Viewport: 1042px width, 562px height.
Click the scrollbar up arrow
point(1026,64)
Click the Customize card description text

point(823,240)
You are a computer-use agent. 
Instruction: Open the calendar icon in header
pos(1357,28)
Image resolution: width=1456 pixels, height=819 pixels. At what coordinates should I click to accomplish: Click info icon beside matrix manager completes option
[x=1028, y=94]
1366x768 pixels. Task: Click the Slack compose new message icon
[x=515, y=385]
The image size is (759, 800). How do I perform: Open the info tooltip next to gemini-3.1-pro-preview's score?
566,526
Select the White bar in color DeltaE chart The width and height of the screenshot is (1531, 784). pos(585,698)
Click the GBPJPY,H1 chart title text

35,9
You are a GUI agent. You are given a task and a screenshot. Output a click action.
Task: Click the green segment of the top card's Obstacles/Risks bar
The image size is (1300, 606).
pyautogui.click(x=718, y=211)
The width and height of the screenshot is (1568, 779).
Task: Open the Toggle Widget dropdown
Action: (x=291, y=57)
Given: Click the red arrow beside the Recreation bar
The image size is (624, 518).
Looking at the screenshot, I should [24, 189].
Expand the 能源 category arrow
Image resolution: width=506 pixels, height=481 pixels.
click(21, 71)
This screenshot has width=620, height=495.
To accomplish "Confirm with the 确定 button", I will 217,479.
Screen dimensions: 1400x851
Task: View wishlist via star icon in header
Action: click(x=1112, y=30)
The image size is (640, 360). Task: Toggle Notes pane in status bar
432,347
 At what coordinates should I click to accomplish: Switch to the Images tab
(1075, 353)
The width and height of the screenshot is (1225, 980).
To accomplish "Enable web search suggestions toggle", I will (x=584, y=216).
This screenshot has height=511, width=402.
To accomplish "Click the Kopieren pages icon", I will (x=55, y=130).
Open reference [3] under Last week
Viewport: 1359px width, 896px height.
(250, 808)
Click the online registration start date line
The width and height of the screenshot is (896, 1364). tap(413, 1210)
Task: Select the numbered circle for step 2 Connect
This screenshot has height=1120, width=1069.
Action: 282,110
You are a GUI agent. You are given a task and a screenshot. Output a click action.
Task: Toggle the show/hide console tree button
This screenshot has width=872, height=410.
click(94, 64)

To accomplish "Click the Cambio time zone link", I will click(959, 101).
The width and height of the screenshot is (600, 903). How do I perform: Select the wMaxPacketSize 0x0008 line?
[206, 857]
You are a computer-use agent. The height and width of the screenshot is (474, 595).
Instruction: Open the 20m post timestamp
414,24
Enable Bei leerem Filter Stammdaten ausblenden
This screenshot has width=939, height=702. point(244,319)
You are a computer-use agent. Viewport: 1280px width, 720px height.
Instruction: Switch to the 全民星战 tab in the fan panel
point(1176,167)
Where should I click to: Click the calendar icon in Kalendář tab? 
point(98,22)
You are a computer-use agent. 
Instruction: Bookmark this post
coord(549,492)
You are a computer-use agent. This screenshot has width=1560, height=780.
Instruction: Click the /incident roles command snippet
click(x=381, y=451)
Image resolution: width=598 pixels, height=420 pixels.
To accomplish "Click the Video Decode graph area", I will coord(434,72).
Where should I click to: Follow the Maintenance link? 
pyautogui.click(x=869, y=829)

————

Every line of the listing must be transcribed exactly.

Completed task
Viewport: 1042px width, 562px height.
Click the scrollbar up arrow
point(1026,64)
Click the Customize card description text

point(823,240)
You are a computer-use agent. 
Instruction: Open the calendar icon in header
pos(1357,28)
Image resolution: width=1456 pixels, height=819 pixels. At what coordinates should I click to accomplish: Click info icon beside matrix manager completes option
[x=1028, y=94]
1366x768 pixels. Task: Click the Slack compose new message icon
[x=515, y=385]
The image size is (759, 800). How do I perform: Open the info tooltip next to gemini-3.1-pro-preview's score?
566,526
Select the White bar in color DeltaE chart The width and height of the screenshot is (1531, 784). pos(585,698)
Click the GBPJPY,H1 chart title text

35,9
You are a GUI agent. You are given a task and a screenshot. Output a click action.
Task: Click the green segment of the top card's Obstacles/Risks bar
The image size is (1300, 606).
pyautogui.click(x=718, y=211)
The width and height of the screenshot is (1568, 779).
Task: Open the Toggle Widget dropdown
Action: (x=291, y=57)
Given: Click the red arrow beside the Recreation bar
The image size is (624, 518).
Looking at the screenshot, I should [24, 189].
Expand the 能源 category arrow
Image resolution: width=506 pixels, height=481 pixels.
click(21, 71)
This screenshot has width=620, height=495.
To accomplish "Confirm with the 确定 button", I will 217,479.
Screen dimensions: 1400x851
Task: View wishlist via star icon in header
Action: click(x=1112, y=30)
The image size is (640, 360). Task: Toggle Notes pane in status bar
432,347
 At what coordinates should I click to accomplish: Switch to the Images tab
(1075, 353)
The width and height of the screenshot is (1225, 980).
To accomplish "Enable web search suggestions toggle", I will (x=584, y=216).
This screenshot has height=511, width=402.
To accomplish "Click the Kopieren pages icon", I will (x=55, y=130).
Open reference [3] under Last week
Viewport: 1359px width, 896px height.
(250, 808)
Click the online registration start date line
The width and height of the screenshot is (896, 1364). tap(413, 1210)
Task: Select the numbered circle for step 2 Connect
This screenshot has height=1120, width=1069.
Action: 282,110
You are a GUI agent. You are given a task and a screenshot. Output a click action.
Task: Toggle the show/hide console tree button
This screenshot has width=872, height=410.
click(94, 64)

To accomplish "Click the Cambio time zone link", I will click(959, 101).
The width and height of the screenshot is (600, 903). How do I perform: Select the wMaxPacketSize 0x0008 line?
[206, 857]
You are a computer-use agent. The height and width of the screenshot is (474, 595).
Instruction: Open the 20m post timestamp
414,24
Enable Bei leerem Filter Stammdaten ausblenden
This screenshot has width=939, height=702. point(244,319)
You are a computer-use agent. Viewport: 1280px width, 720px height.
Instruction: Switch to the 全民星战 tab in the fan panel
point(1176,167)
Where should I click to: Click the calendar icon in Kalendář tab? 
point(98,22)
You are a computer-use agent. 
Instruction: Bookmark this post
coord(549,492)
You are a computer-use agent. This screenshot has width=1560, height=780.
Instruction: Click the /incident roles command snippet
click(x=381, y=451)
Image resolution: width=598 pixels, height=420 pixels.
To accomplish "Click the Video Decode graph area", I will coord(434,72).
Where should I click to: Follow the Maintenance link? 
pyautogui.click(x=869, y=829)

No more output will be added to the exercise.